Torch filter multidimensional tensor by start and end values

Adib_Mosharrof · October 20, 2022, 7:57pm

I have a list of sentences and I am looking to extract contents between two items.
If the start or end item does not exist, I want it to return a row with padding only.
I already have the sentences tokenized and padded with 0 to a fixed length.
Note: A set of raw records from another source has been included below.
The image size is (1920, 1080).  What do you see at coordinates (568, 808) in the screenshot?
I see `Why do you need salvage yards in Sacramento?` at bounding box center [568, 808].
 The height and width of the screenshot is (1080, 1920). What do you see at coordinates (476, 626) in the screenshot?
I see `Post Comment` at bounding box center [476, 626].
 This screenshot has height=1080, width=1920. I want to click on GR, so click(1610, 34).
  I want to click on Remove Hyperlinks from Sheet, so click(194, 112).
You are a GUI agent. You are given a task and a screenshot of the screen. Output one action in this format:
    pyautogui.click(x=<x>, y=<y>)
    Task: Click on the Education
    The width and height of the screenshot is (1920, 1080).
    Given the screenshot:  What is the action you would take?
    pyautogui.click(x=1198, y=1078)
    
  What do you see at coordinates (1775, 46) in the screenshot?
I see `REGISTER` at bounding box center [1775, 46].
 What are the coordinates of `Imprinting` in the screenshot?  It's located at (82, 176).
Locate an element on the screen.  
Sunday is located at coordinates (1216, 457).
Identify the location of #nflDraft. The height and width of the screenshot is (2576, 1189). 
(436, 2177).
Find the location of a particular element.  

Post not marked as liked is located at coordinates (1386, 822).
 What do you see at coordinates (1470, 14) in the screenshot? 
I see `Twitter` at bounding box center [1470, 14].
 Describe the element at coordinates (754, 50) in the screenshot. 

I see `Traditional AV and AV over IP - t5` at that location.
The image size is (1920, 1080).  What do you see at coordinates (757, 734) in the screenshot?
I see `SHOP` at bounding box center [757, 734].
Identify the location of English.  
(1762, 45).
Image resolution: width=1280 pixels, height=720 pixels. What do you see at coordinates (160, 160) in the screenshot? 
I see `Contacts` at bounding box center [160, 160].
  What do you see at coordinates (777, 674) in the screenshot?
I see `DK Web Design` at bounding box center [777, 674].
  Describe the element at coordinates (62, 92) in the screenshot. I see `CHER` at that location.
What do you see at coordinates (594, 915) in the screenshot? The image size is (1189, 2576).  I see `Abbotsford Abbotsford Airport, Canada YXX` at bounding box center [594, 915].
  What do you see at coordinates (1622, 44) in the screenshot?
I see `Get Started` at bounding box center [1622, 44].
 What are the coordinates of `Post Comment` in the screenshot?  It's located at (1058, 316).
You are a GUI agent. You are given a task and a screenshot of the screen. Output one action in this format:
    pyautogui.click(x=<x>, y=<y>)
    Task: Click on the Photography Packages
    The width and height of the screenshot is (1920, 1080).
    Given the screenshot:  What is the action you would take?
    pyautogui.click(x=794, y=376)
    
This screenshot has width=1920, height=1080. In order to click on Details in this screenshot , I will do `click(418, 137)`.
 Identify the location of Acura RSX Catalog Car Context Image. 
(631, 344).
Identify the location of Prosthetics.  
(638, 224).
I figured a way to do this using for loops, but it is extremely slow, so would like to
know what is the best way to solve this.

import torch
start_value, end_value = 4,9

data = torch.tensor([
[3,4,7,8,9,2,0,0,0,0], 
[1,5,3,4,7,2,8,9,10,0],
[3,4,7,8,10,0,0,0,0,0], # does not contain end value
[3,7,5,9,2,0,0,0,0,0], # does not contain start value
])

#expected output
[
[7,8,0,0,0,0,0,0,0,0],
[7,2,8,0,0,0,0,0,0,0],
[0,0,0,0,0,0,0,0,0,0],
[0,0,0,0,0,0,0,0,0,0],
]

AbdulsalamBande · October 20, 2022, 9:46pm

There are two possible solutions

Use the “for loop” then store the processed data in a file. This is to avoid reprocessing the data.
You can use Pytorch dataloader to process your inputs in batches. This can save you so much time. Check Pytorch Dataloaders

Bonus : Pytorch has utility functions like TORCH.NN.UTILS.RNN.PAD_SEQUENCE andTORCH.NN.UTILS.RNN.PACK_PADDED_SEQUENCE

Adib_Mosharrof · October 20, 2022, 9:59pm

i am doing this calculation inside the compute loss function, where the data is the prediction of the model, so I dont think I can use dataloaders here. In my for loop solution I used pad_sequence.
I was wondering if there is a way to do tensor operations instead of using for loop.